## Objectives
1. Rewrite the text on CSS resolution media queries, beginning at "-webkit-device-pixel-ratio has been" and stopping after "to the spec.". Change "legacy" to "older" everywhere in that span.
2. Pick up the text on CSS resolution media queries after its last sentence and carry it on.

All pretty straightforward, right? Wrong. -webkit-device-pixel-ratio is, as mentioned, a WebKit-proprietary CSS extension and not part of the Media Queries specification. The spec actually contains a similar query, resolution. This query immediately improves upon -webkit-device-pixel-ratio by being more flexible in the values it accepts; you can, for example, use the dpi unit. Remember, a standard monitor resolution has a DPI (or PPI) of 96; that being the case, you can target those monitors with this code:

@media screen and (resolution: 96dpi) {
  E { background-image: url('foo.png'); }
}

But you can also target higher-resolution screens by multiplying the standard count, 96, by the DPR. For example, the following query applies to devices with a DPR of 2 or above, just like in the -webkit-device-pixel-ratio example a few paragraphs ago:

@media screen and (min-resolution: 192dpi) {
  E { background-image: url('foo-hires.png'); }
}

You can do this in an even better way, however, by using the dppx unit. This unit is equivalent to the DPR, so an updated version of the previous example employs this code:

@media screen and (min-resolution: 2dppx) {
  E { background-image: url('foo-hires.png'); }
}

-webkit-device-pixel-ratio has been around since the iPhone was launched in 2006, and an awful lot of legacy devices are out there, so this extension is not going anywhere in a hurry. That being the case, you’re probably going to have to test for both by extending the media query with a little extra logic. As previously mentioned, using a comma-separated list of media queries means the rules are applied if any one of them is true:

@media screen and (min-resolution: 2dppx), screen and (-webkit-min-device-resolution: 2)  {
  E { background-image: url('foo-hires.png'); }
}

This logic tests that the device has a DPR of at least 2 but works in both legacy WebKit browsers and in ones that are compliant to the spec.

## Data extract

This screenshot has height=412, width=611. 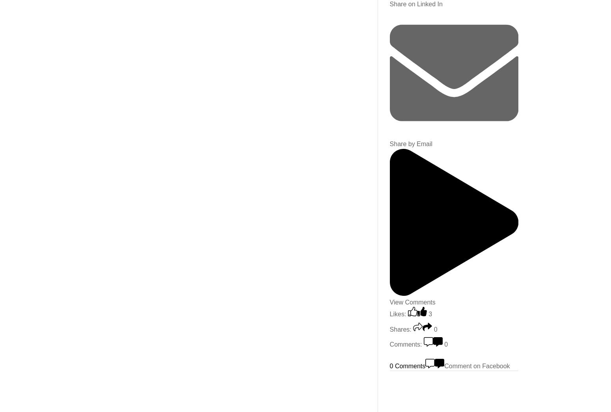 What do you see at coordinates (477, 366) in the screenshot?
I see `'Comment on Facebook'` at bounding box center [477, 366].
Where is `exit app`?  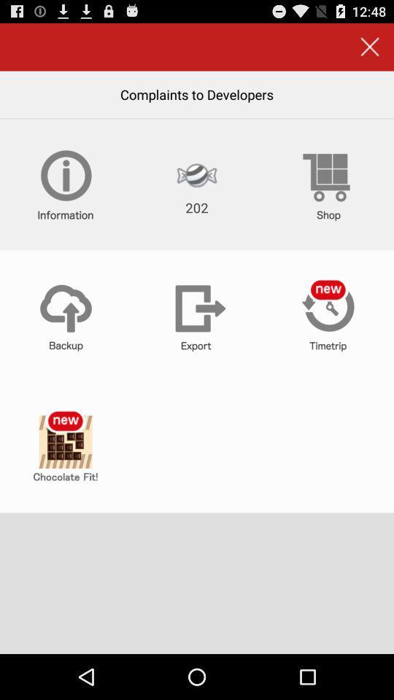
exit app is located at coordinates (370, 47).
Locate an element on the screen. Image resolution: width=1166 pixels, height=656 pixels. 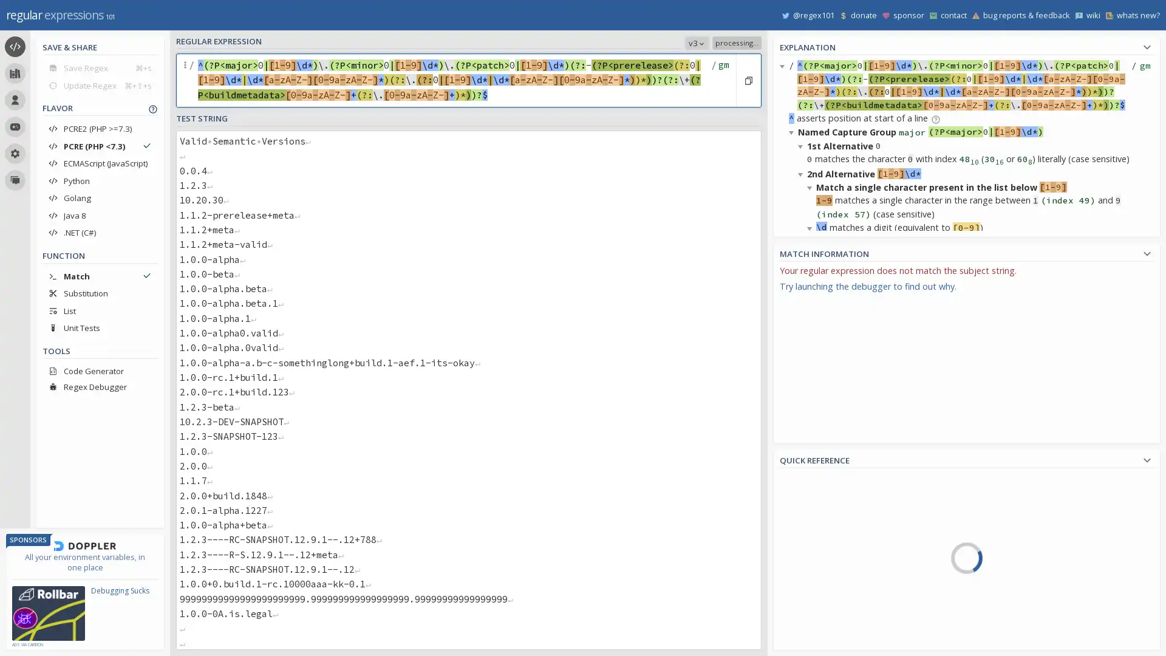
Flags/Modifiers is located at coordinates (836, 641).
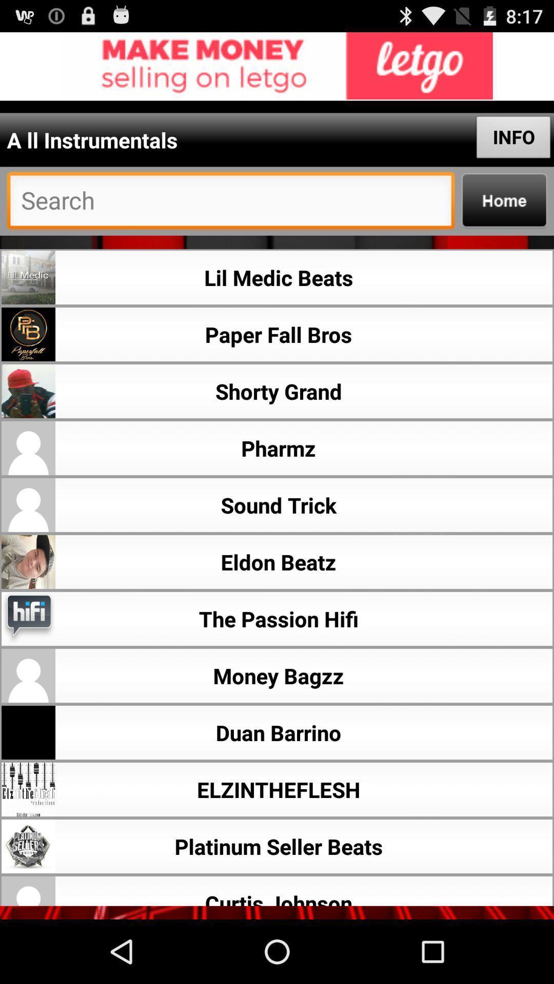 This screenshot has width=554, height=984. What do you see at coordinates (277, 66) in the screenshot?
I see `advertisement` at bounding box center [277, 66].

## Responses to the exercise
1.
-webkit-device-pixel-ratio has been around since the iPhone was launched in 2006, and an awful lot of older devices are out there, so this extension is not going anywhere in a hurry. That being the case, you’re probably going to have to test for both by extending the media query with a little extra logic. As previously mentioned, using a comma-separated list of media queries means the rules are applied if any one of them is true:

@media screen and (min-resolution: 2dppx), screen and (-webkit-min-device-resolution: 2)  {
  E { background-image: url('foo-hires.png'); }
}

This logic tests that the device has a DPR of at least 2 but works in both older WebKit browsers and in ones that are compliant to the spec.

2.
Note

To complicate matters further, some browsers—such as Opera Mobile—allow you to change the device pixel ratio.

Device Adaptation

Mobile browsers are capable of scaling websites for better presentation on small screens but presume that most websites are aimed at desktop browsers. This presumption means that, by default, they show a site zoomed out/scaled down in order to accommodate the whole thing (or as much as possible) on screen. This is generally known as the layout viewport, and the drawback of the layout viewport is that the zoomed-out view can leave sites that are optimized for mobile looking very small indeed (you can see it in the “before” state in Figure 3-3).

The same page displayed on an iPhone before (left) and after (right) the application of the viewport meta tag
Figure 3-3. The same page displayed on an iPhone before (left) and after (right) the application of the viewport meta tag

The solution that Apple came up with when they created Safari for iPhone was to ask developers to add a special tag, known as the viewport meta tag, in the head of their documents. This tag is used to control the dimensions and scaling of the browser viewport. Here’s an example:

<meta name="viewport" content="width=device-width">

You can use a number of different values in the content attribute, but the ones in this code mean: “Make the width of this document the same as the width of this device.” The difference can be clearly seen in Figure 3-3, which shows the same document before and after this tag is applied. In the before shot, the browser has automatically adjusted the main body text to better fit the screen, but the heading and image are very small; in the after shot, the heading and image are more naturally sized for the screen.

A device’s width will vary, but it is also affected by DPR. The iPhone 3GS screen is, as mentioned, 320px. But although the iPhone’s “retina” screen has a physical pixel count of 640px, as it has a DPR of 2, it only counts 320px—the DIPs—when the viewport meta tag is used with the device-width value.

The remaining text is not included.